Written instruction a: According to the abstract on learning vector quantization, which two common classification techniques suffer from black box characteristics?

============================================================

Abstract
Classification by means of machine learning models constitutes one relevant technology in process automation and predictive maintenance. However, common techniques such as deep networks or random forests suffer from their black box characteristics and possible adversarial examples. In this contribution, we give an overview about a popular alternative technology from machine learning, namely modern variants of learning vector quantization, which, due to their combined discriminative and generative nature, incorporate interpretability and the possibility of explicit reject options for irregular samples. We give an explicit bound on minimum changes required for a change of the classification in case of LVQ networks with reject option, and we demonstrate the efficiency of reject options in two examples.
Zusammenfassung
Verfahren des maschinellen Lernens werden etwa zur automatisierten Klassifikation in der Prozessautomation oder vorhersagenden Wartung eingesetzt. Prominente Techiken wie tiefes Lernen oder Random Forests leiden allerdings an ihrer Black Box-Charakteristik, die sie gegen Attacken angreifbar macht. Im vorliegenden Beitrag betrachten wir eine populäre Alternative, nämlich lernende Vektorquantisierung. Diese liefert eine interpretierbare Klassifikation und eine einfache Erweiterung zu expliziter Rückweisung unsicherer Klassifikationen aufgrund ihrer Charakteristik als sowohl diskriminatives als auch daten-repräsentierendes Verfahren. Wir leiten explizite Schranken her für notwendige Änderungen eines Beispiels, um die Klassifikation zu ändern, und wir demonstrieren das Verhalten für zwei Benchmarkanwendungen.

============================================================

Written instruction b: Format the lines of the records from the line containing "You are a GUI" through the end of the records, inclusive, as a JSON list of strings with one string per line and blank lines omitted. Leave the pictures out of the answer.

Item coordinate data
============================================================

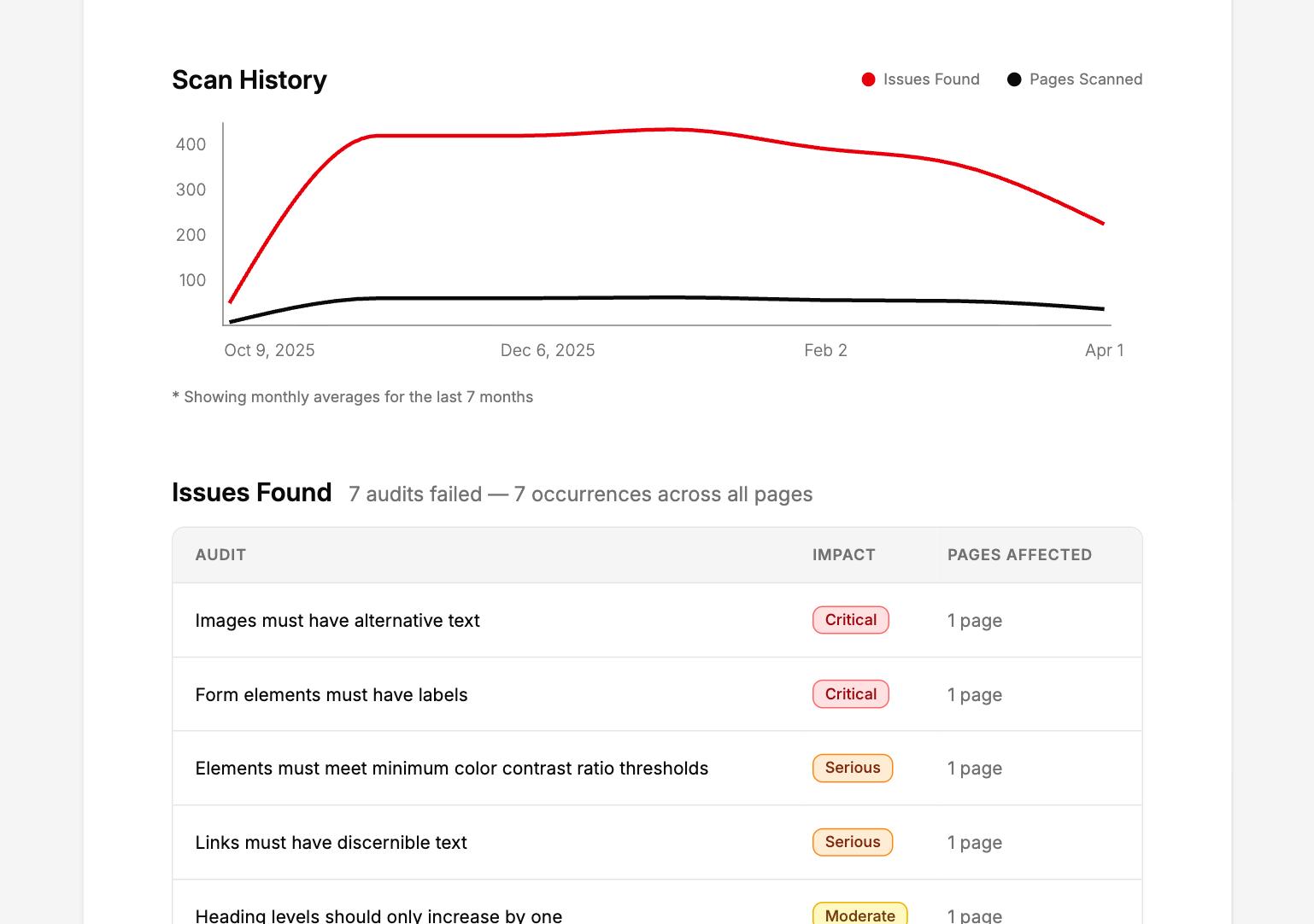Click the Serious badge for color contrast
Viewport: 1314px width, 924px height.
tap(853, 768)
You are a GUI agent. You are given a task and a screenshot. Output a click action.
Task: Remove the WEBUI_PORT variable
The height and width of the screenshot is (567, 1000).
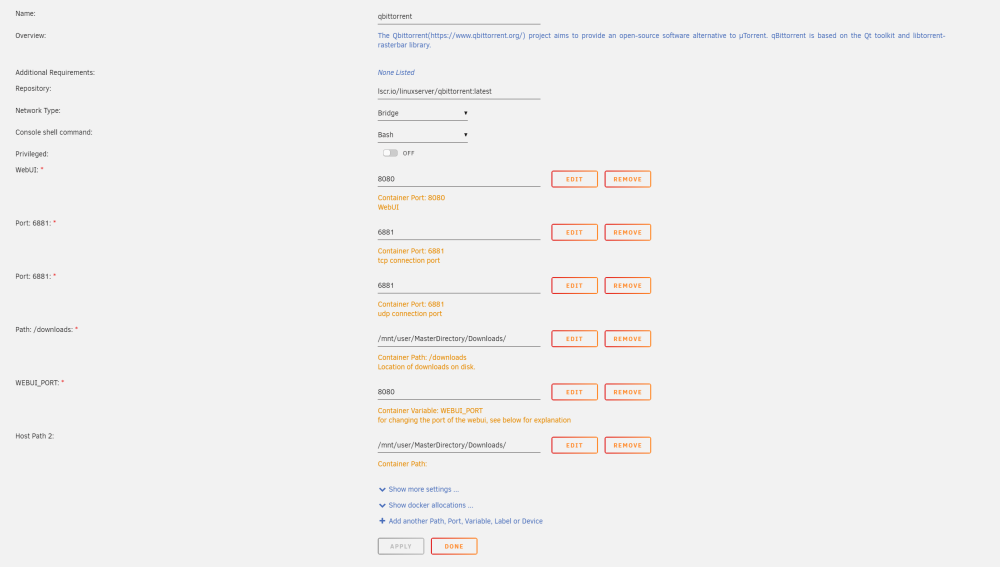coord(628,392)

============================================================

Exercise solution a: Deep networks and random forests.

Exercise solution b:
[
  "You are a GUI agent. You are given a task and a screenshot. Output a click action.",
  "Task: Remove the WEBUI_PORT variable",
  "The height and width of the screenshot is (567, 1000).",
  "coord(628,392)"
]